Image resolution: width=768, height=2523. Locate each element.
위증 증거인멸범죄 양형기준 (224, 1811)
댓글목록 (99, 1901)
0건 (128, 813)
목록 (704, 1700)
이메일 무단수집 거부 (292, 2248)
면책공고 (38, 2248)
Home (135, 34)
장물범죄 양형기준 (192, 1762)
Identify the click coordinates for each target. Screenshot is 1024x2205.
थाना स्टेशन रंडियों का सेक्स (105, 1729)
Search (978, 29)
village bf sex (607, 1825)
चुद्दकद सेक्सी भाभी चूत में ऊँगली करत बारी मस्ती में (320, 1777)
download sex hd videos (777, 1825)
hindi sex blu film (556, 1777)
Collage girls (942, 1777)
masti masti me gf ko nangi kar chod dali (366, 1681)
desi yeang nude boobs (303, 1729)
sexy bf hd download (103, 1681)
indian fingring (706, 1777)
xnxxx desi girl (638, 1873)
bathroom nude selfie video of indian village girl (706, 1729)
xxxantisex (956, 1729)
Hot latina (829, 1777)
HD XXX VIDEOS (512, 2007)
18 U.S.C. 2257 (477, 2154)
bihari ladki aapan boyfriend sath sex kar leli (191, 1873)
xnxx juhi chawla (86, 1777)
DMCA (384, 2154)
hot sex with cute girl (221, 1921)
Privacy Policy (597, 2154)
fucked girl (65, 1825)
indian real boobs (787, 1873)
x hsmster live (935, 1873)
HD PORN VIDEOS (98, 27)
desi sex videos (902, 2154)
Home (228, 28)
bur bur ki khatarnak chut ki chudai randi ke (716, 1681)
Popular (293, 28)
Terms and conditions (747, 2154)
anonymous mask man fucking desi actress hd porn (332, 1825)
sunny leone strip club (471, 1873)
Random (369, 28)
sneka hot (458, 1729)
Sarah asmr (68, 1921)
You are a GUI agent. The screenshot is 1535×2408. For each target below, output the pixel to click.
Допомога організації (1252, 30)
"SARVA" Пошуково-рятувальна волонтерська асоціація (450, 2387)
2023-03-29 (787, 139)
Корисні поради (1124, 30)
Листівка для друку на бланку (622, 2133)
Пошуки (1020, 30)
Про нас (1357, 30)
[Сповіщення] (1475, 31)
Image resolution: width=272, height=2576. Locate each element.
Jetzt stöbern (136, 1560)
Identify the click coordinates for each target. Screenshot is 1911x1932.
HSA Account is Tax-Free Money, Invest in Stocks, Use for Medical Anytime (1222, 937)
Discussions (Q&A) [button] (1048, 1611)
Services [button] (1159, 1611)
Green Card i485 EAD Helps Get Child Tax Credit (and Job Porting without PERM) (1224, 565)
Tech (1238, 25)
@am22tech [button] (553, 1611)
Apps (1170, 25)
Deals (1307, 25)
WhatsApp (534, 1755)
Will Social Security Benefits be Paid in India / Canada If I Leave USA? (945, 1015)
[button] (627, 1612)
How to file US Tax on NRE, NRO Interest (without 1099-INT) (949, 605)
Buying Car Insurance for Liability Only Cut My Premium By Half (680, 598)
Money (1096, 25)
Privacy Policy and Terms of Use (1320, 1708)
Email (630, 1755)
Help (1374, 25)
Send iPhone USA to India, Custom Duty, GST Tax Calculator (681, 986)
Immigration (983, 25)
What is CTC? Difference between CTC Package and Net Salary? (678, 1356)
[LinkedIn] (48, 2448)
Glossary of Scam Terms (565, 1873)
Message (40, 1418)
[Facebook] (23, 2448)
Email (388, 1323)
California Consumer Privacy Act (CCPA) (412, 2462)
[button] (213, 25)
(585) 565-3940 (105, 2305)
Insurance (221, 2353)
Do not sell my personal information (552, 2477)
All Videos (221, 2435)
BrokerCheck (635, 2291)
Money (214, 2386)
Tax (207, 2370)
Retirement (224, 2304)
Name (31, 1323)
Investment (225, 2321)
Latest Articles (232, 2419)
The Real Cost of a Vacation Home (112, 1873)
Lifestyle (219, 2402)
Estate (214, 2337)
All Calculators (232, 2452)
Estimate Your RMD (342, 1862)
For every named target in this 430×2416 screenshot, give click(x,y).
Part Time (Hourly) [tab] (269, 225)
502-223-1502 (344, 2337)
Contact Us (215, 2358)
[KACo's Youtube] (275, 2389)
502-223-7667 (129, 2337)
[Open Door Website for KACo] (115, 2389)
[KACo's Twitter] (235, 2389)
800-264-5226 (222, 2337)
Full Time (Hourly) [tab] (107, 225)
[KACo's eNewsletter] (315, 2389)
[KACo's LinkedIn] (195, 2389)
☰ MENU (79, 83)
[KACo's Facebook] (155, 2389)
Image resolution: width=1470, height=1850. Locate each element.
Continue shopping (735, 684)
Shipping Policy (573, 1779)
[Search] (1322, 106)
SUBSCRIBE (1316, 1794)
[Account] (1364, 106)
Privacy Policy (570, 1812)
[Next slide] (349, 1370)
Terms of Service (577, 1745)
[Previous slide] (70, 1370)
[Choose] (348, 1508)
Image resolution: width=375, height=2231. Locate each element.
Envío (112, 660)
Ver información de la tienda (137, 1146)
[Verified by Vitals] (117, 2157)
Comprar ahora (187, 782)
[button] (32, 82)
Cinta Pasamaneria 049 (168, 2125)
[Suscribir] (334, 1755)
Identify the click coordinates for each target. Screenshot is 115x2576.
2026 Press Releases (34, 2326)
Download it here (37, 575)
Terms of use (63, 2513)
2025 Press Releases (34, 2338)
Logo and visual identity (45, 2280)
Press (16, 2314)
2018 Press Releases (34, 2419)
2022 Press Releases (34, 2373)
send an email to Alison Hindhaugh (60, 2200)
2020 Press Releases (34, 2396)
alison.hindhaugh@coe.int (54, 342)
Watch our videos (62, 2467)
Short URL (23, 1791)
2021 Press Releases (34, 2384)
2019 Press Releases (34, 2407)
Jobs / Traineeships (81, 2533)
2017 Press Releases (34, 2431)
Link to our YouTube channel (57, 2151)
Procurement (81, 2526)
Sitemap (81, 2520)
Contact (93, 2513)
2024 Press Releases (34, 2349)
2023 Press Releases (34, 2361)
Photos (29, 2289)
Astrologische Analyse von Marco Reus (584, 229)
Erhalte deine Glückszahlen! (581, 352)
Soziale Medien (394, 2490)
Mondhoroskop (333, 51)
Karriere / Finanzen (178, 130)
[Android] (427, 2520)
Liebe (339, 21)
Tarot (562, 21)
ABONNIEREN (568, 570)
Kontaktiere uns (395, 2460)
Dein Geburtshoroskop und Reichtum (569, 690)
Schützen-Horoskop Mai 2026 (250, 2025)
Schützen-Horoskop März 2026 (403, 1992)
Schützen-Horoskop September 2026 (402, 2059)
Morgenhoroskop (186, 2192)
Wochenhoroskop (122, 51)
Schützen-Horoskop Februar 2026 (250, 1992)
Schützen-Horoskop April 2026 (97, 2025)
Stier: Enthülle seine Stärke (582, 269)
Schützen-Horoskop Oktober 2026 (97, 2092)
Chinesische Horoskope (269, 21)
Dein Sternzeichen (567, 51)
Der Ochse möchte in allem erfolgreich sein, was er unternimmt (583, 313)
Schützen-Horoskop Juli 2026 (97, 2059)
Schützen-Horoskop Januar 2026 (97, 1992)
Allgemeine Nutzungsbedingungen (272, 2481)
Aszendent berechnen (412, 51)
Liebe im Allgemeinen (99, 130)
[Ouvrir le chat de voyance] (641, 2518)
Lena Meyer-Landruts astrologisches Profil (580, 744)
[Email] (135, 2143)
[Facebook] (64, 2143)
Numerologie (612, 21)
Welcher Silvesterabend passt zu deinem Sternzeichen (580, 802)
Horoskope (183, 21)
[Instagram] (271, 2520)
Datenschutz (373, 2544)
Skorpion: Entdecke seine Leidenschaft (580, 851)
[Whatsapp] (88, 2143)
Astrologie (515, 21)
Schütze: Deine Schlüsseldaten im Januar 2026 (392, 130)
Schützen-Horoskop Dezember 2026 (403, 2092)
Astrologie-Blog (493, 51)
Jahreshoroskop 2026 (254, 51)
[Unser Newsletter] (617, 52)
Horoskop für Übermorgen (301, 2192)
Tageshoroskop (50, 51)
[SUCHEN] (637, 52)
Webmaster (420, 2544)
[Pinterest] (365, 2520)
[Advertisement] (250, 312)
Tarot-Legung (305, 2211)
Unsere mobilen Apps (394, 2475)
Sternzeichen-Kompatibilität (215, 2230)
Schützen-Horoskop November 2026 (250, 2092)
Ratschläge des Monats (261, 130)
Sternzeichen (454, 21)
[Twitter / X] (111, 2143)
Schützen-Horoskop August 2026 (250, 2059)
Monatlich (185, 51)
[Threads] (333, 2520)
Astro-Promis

→ What you should do
Please copy every line from the entries that includes the word "Insurance".

→ Solution for this exercise
Buying Car Insurance for Liability Only Cut My Premium By Half (680, 598)
Insurance (221, 2353)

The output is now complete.